Our plans – and our local, regional and statewide success – hinge on promised contributions from the federal transportation program. Right now, however, those funds are threatened, because the trust fund that provides them is headed for insolvency as soon as August. The problem is the gas tax dollars that feed it are falling off as vehicles become more efficient and mileage driven has decreased. At the same time, inflation has eroded the buying power of a per-gallon fee that hasn’t changed since 1993.

The transportation fund actually began to run deficits five years ago, and over that time Congress has had to transfer over $50 billion from other areas of the hotly contested federal budget to plug the holes.

This time, the hole is too big. We either need to put more money into modernizing our infrastructure, or watch it crumble along with our economic prosperity.  

That’s why it’s encouraging that several congressmen have introduced legislation to address the shortfall with sustainable revenue. Congressman Earl Blumenauer (D-OR) introduced a bill to increase the gas tax and index it to inflation. Congressman Peter DeFazio (D-OR) has a bill to repeal the gas tax and replace it with a per-barrel levy on oil. It is widely recognized that the gas tax alone will not pay for our critically needed transportation investments and that nonstop electronic tolling, congestion pricing and other revenue sources and approaches will be required. At this point there is limited support for other such alternatives, thus requiring us to support the proposed gasoline tax increase.  

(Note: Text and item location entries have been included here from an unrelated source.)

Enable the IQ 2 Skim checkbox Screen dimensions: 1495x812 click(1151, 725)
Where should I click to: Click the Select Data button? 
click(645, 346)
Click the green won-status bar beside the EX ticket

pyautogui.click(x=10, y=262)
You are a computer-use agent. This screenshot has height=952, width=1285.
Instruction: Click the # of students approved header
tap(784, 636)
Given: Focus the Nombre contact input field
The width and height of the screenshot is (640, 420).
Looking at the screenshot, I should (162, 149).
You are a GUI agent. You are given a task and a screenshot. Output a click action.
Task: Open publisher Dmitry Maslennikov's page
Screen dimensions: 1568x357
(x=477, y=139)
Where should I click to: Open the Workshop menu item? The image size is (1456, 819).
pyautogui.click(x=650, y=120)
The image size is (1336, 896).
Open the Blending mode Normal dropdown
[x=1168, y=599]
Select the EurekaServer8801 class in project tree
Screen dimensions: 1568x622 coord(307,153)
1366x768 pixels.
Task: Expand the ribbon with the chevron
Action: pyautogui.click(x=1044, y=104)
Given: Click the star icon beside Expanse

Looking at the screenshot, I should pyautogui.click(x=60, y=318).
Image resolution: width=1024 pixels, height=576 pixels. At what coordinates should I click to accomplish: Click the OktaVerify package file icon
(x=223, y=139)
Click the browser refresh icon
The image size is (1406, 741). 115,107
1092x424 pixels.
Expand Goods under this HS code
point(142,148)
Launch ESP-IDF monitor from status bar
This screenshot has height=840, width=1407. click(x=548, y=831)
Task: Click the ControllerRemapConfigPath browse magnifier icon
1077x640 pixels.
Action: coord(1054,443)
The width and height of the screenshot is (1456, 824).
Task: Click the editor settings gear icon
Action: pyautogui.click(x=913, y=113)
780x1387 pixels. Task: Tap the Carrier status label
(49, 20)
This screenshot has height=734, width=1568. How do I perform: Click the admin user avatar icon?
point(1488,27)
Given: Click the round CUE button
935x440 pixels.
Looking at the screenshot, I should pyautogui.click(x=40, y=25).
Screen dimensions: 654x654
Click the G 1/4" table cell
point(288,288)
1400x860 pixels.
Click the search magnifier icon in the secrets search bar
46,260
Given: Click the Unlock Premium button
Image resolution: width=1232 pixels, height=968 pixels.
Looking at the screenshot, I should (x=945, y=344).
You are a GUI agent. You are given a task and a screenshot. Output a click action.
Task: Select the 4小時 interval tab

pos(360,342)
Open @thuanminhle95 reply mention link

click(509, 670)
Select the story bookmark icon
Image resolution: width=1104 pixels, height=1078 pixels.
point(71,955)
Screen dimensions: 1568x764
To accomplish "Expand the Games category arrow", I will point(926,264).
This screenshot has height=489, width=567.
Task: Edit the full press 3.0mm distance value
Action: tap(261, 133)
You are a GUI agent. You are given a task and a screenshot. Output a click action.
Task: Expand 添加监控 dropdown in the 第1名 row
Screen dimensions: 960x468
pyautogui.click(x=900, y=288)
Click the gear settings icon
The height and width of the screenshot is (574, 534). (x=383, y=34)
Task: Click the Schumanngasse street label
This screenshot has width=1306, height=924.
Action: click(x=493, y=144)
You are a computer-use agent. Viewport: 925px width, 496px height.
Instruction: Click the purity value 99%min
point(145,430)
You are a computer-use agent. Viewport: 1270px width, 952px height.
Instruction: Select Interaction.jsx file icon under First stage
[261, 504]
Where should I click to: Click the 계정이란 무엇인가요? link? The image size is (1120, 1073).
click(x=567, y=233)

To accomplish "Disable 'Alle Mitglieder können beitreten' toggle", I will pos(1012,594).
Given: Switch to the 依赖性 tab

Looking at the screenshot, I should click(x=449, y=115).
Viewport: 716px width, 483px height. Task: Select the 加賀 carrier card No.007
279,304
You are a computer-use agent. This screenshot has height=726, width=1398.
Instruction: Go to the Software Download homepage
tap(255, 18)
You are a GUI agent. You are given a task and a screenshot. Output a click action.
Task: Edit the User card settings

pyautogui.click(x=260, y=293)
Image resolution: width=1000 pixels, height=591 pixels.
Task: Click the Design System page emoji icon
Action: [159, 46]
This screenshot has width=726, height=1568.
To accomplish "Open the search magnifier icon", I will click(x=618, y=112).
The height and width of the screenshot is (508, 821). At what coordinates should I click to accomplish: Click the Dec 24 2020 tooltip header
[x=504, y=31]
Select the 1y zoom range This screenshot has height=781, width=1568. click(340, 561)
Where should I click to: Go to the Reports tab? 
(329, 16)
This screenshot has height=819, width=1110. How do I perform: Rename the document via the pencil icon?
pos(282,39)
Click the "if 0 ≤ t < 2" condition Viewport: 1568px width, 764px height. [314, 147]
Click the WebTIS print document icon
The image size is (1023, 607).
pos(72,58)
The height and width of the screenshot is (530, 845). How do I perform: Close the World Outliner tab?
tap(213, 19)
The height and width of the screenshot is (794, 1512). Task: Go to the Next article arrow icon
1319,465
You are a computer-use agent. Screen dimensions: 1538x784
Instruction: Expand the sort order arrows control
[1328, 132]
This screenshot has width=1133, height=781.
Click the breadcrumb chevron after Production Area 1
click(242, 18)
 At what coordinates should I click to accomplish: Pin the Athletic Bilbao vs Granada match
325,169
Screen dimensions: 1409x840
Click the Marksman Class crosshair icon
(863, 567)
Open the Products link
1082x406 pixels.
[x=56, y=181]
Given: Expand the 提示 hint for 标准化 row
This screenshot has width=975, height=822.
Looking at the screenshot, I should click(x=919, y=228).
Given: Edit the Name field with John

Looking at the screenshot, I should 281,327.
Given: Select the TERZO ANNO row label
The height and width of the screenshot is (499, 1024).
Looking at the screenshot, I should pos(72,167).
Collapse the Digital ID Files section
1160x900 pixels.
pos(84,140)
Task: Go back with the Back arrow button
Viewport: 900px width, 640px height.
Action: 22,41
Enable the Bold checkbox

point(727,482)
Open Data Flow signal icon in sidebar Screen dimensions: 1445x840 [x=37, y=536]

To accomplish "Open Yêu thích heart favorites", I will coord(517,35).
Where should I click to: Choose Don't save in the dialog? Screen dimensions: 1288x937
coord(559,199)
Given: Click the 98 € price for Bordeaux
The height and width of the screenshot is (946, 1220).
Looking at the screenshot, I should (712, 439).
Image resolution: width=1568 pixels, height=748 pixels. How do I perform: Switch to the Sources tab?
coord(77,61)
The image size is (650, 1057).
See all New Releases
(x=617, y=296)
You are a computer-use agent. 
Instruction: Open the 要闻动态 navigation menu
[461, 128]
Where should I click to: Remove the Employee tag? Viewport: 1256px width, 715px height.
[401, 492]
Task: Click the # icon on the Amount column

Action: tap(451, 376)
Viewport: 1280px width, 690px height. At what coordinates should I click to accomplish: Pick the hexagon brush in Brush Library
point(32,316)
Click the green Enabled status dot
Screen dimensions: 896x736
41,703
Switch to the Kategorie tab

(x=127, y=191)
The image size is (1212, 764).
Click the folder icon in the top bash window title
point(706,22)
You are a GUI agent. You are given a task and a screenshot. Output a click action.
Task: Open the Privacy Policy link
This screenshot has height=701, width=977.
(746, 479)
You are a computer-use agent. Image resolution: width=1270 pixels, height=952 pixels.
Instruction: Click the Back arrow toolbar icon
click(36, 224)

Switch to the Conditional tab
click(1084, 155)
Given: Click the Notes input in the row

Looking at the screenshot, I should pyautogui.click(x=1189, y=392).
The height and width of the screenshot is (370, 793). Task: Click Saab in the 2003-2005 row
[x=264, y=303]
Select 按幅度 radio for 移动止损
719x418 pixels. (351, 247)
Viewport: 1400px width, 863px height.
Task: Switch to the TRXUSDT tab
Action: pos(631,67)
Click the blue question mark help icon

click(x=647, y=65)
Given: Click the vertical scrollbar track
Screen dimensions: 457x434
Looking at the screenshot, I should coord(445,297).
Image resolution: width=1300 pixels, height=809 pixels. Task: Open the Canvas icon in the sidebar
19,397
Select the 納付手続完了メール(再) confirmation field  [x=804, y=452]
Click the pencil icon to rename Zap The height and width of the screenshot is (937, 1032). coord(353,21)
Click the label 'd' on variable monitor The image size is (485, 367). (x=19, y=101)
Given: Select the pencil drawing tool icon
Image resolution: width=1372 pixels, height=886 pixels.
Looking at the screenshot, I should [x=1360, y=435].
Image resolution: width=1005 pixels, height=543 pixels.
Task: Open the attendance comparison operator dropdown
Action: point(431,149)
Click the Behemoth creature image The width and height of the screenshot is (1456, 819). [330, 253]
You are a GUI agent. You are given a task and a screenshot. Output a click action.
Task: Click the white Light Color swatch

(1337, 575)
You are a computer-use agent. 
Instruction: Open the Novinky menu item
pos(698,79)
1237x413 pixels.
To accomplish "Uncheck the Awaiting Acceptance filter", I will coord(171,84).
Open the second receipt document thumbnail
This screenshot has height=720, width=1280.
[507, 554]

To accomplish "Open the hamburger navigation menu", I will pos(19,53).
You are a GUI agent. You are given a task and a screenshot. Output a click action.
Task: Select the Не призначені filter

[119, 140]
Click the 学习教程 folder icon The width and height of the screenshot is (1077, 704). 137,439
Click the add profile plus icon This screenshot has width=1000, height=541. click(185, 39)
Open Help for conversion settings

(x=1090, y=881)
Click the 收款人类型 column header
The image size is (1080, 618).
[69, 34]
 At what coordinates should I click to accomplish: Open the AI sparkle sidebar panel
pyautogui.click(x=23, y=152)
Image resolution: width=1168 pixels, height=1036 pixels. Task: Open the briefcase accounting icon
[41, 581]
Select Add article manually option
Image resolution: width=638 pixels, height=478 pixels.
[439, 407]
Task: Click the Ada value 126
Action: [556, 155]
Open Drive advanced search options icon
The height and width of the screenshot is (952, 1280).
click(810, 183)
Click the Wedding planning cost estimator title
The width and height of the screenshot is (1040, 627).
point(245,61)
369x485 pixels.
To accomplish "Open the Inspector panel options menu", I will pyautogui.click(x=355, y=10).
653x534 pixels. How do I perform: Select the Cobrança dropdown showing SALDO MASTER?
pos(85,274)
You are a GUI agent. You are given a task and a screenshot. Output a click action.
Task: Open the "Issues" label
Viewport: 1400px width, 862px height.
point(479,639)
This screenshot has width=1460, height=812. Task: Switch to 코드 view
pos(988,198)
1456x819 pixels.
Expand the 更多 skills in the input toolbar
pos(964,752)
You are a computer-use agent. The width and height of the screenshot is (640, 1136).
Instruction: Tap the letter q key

Recently, Senators Chris Murphy (D-Conn) and Bob Corker (R-Tenn) proposed bi-partisan legislation to increase the gas tax, index it to inflation and permanently extend tax breaks for working families. These leaders should both be praised for showing political courage on a tough issue and proposing sustainable solutions. While we should applaud this very important step, more must be done in the future to ensure adequate and sustainable funding for our critical transportation infrastructure.  

The gas tax issue isn’t the “third rail” that conventional wisdom would have you believe. Recent research conducted by Transportation for America shows that seven states have raised transportation taxes in the last two years with little fallout. In recent elections in two of those states, Pennsylvania and Virginia, 95 percent of supportive incumbents won their races, with little or no debate over gas taxes.

As a leader on this proposal, Senator Murphy has committed to addressing the funding shortfall in the long-term. He deserves our backing to seek a sustainable funding solution that helps us continue to invest in the critical transportation networks our economy needs to thrive. It is now up to the U.S. Senate Finance Committee and the collective body in Congress to ensure hardworking and innovative regions such as ours don’t fall behind our competition.

Lyle Wray serves as executive director of the 38-town Capitol Region Council of Governments.

Oz Griebel is president and CEO of the MetroHartford Alliance, which serves as the economic development leader/driver for the Hartford Region and as the city’s Chamber of Commerce.

This piece was also published in the Hartford Business Journal.